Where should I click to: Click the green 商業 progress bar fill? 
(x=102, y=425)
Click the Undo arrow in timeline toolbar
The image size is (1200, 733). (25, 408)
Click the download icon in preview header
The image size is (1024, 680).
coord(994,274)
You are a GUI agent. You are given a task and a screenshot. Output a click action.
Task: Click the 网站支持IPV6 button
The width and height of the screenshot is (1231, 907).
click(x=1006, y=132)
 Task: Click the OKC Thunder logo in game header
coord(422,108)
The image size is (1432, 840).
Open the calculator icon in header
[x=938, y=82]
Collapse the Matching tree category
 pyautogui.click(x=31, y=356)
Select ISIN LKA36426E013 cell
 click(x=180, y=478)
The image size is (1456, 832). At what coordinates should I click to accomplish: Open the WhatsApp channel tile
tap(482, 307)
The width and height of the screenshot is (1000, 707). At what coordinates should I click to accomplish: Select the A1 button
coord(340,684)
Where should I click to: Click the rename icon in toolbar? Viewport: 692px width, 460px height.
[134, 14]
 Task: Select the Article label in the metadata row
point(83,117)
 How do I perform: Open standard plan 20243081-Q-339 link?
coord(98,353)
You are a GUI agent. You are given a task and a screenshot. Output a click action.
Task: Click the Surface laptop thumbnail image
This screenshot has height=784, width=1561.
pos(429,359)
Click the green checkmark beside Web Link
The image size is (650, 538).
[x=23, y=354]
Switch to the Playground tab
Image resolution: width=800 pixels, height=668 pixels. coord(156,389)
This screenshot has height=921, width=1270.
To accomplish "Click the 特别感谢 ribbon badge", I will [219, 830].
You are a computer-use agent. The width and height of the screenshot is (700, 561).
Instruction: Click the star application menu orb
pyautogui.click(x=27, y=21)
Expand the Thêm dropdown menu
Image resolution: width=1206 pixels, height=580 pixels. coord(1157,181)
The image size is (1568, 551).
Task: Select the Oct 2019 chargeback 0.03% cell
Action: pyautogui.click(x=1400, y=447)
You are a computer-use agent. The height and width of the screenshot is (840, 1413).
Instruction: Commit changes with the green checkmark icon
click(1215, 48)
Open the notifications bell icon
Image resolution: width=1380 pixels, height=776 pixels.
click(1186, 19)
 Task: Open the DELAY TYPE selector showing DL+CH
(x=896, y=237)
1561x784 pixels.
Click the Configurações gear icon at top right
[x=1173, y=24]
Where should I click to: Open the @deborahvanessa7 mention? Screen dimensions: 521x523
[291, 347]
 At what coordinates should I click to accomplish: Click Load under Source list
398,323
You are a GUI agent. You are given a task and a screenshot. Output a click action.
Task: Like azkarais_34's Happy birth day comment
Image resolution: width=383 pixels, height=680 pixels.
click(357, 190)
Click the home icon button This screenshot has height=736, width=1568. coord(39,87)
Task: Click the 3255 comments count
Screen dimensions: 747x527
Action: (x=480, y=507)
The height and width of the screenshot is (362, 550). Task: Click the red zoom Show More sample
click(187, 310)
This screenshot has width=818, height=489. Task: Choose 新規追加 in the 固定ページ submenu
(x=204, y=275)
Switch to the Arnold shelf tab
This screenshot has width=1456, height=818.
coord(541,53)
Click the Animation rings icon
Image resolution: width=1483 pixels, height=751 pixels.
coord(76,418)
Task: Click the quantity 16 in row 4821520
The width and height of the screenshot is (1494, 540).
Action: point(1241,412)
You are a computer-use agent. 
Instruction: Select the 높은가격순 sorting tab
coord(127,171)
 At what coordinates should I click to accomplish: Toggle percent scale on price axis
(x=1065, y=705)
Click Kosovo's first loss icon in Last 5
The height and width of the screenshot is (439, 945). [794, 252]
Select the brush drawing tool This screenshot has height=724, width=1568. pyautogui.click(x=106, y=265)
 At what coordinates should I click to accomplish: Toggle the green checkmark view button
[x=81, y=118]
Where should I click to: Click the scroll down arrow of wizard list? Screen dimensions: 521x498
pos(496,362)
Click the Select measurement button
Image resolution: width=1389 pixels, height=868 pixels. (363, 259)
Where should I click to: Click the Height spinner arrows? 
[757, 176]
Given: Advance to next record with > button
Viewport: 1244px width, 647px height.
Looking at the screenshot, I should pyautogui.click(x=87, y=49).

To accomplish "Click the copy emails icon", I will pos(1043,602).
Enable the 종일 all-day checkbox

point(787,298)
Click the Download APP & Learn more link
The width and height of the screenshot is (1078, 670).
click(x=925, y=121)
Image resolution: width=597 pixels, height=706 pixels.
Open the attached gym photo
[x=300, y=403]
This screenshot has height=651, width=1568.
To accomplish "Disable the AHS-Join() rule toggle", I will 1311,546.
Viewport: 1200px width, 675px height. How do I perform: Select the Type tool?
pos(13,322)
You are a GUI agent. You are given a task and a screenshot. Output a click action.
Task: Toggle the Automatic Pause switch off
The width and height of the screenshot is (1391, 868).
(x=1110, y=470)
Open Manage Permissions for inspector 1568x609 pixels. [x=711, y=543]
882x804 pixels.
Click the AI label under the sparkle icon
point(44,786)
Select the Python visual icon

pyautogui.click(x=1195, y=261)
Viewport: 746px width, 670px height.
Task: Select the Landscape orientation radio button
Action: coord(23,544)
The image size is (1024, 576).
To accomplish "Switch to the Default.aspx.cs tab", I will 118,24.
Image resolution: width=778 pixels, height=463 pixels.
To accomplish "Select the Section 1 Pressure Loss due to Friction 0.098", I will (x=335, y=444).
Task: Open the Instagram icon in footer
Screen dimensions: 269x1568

- **What you are asked to do**: Would you restate the whole listing word for word?

- **Expected output**:
Where should I click to: Click the green 商業 progress bar fill? 
(x=102, y=425)
Click the Undo arrow in timeline toolbar
The image size is (1200, 733). (25, 408)
Click the download icon in preview header
The image size is (1024, 680).
coord(994,274)
You are a GUI agent. You are given a task and a screenshot. Output a click action.
Task: Click the 网站支持IPV6 button
The width and height of the screenshot is (1231, 907).
click(x=1006, y=132)
 Task: Click the OKC Thunder logo in game header
coord(422,108)
The image size is (1432, 840).
Open the calculator icon in header
[x=938, y=82]
Collapse the Matching tree category
 pyautogui.click(x=31, y=356)
Select ISIN LKA36426E013 cell
 click(x=180, y=478)
The image size is (1456, 832). At what coordinates should I click to accomplish: Open the WhatsApp channel tile
tap(482, 307)
The width and height of the screenshot is (1000, 707). At what coordinates should I click to accomplish: Select the A1 button
coord(340,684)
Where should I click to: Click the rename icon in toolbar? Viewport: 692px width, 460px height.
[134, 14]
 Task: Select the Article label in the metadata row
point(83,117)
 How do I perform: Open standard plan 20243081-Q-339 link?
coord(98,353)
You are a GUI agent. You are given a task and a screenshot. Output a click action.
Task: Click the Surface laptop thumbnail image
This screenshot has height=784, width=1561.
pos(429,359)
Click the green checkmark beside Web Link
The image size is (650, 538).
[x=23, y=354]
Switch to the Playground tab
Image resolution: width=800 pixels, height=668 pixels. coord(156,389)
This screenshot has height=921, width=1270.
To accomplish "Click the 特别感谢 ribbon badge", I will [219, 830].
You are a computer-use agent. The width and height of the screenshot is (700, 561).
Instruction: Click the star application menu orb
pyautogui.click(x=27, y=21)
Expand the Thêm dropdown menu
Image resolution: width=1206 pixels, height=580 pixels. coord(1157,181)
The image size is (1568, 551).
Task: Select the Oct 2019 chargeback 0.03% cell
Action: pyautogui.click(x=1400, y=447)
You are a computer-use agent. The height and width of the screenshot is (840, 1413).
Instruction: Commit changes with the green checkmark icon
click(1215, 48)
Open the notifications bell icon
Image resolution: width=1380 pixels, height=776 pixels.
click(1186, 19)
 Task: Open the DELAY TYPE selector showing DL+CH
(x=896, y=237)
1561x784 pixels.
Click the Configurações gear icon at top right
[x=1173, y=24]
Where should I click to: Open the @deborahvanessa7 mention? Screen dimensions: 521x523
[291, 347]
 At what coordinates should I click to accomplish: Click Load under Source list
398,323
You are a GUI agent. You are given a task and a screenshot. Output a click action.
Task: Like azkarais_34's Happy birth day comment
Image resolution: width=383 pixels, height=680 pixels.
click(357, 190)
Click the home icon button This screenshot has height=736, width=1568. coord(39,87)
Task: Click the 3255 comments count
Screen dimensions: 747x527
Action: (x=480, y=507)
The height and width of the screenshot is (362, 550). Task: Click the red zoom Show More sample
click(187, 310)
This screenshot has width=818, height=489. Task: Choose 新規追加 in the 固定ページ submenu
(x=204, y=275)
Switch to the Arnold shelf tab
This screenshot has width=1456, height=818.
coord(541,53)
Click the Animation rings icon
Image resolution: width=1483 pixels, height=751 pixels.
coord(76,418)
Task: Click the quantity 16 in row 4821520
The width and height of the screenshot is (1494, 540).
Action: point(1241,412)
You are a computer-use agent. 
Instruction: Select the 높은가격순 sorting tab
coord(127,171)
 At what coordinates should I click to accomplish: Toggle percent scale on price axis
(x=1065, y=705)
Click Kosovo's first loss icon in Last 5
The height and width of the screenshot is (439, 945). [794, 252]
Select the brush drawing tool This screenshot has height=724, width=1568. pyautogui.click(x=106, y=265)
 At what coordinates should I click to accomplish: Toggle the green checkmark view button
[x=81, y=118]
Where should I click to: Click the scroll down arrow of wizard list? Screen dimensions: 521x498
pos(496,362)
Click the Select measurement button
Image resolution: width=1389 pixels, height=868 pixels. (363, 259)
Where should I click to: Click the Height spinner arrows? 
[757, 176]
Given: Advance to next record with > button
Viewport: 1244px width, 647px height.
Looking at the screenshot, I should pyautogui.click(x=87, y=49).

To accomplish "Click the copy emails icon", I will pos(1043,602).
Enable the 종일 all-day checkbox

point(787,298)
Click the Download APP & Learn more link
The width and height of the screenshot is (1078, 670).
click(x=925, y=121)
Image resolution: width=597 pixels, height=706 pixels.
Open the attached gym photo
[x=300, y=403]
This screenshot has height=651, width=1568.
To accomplish "Disable the AHS-Join() rule toggle", I will 1311,546.
Viewport: 1200px width, 675px height. How do I perform: Select the Type tool?
pos(13,322)
You are a GUI agent. You are given a task and a screenshot. Output a click action.
Task: Toggle the Automatic Pause switch off
The width and height of the screenshot is (1391, 868).
(x=1110, y=470)
Open Manage Permissions for inspector 1568x609 pixels. [x=711, y=543]
882x804 pixels.
Click the AI label under the sparkle icon
point(44,786)
Select the Python visual icon

pyautogui.click(x=1195, y=261)
Viewport: 746px width, 670px height.
Task: Select the Landscape orientation radio button
Action: coord(23,544)
The image size is (1024, 576).
To accomplish "Switch to the Default.aspx.cs tab", I will 118,24.
Image resolution: width=778 pixels, height=463 pixels.
To accomplish "Select the Section 1 Pressure Loss due to Friction 0.098", I will (x=335, y=444).
Task: Open the Instagram icon in footer
Screen dimensions: 269x1568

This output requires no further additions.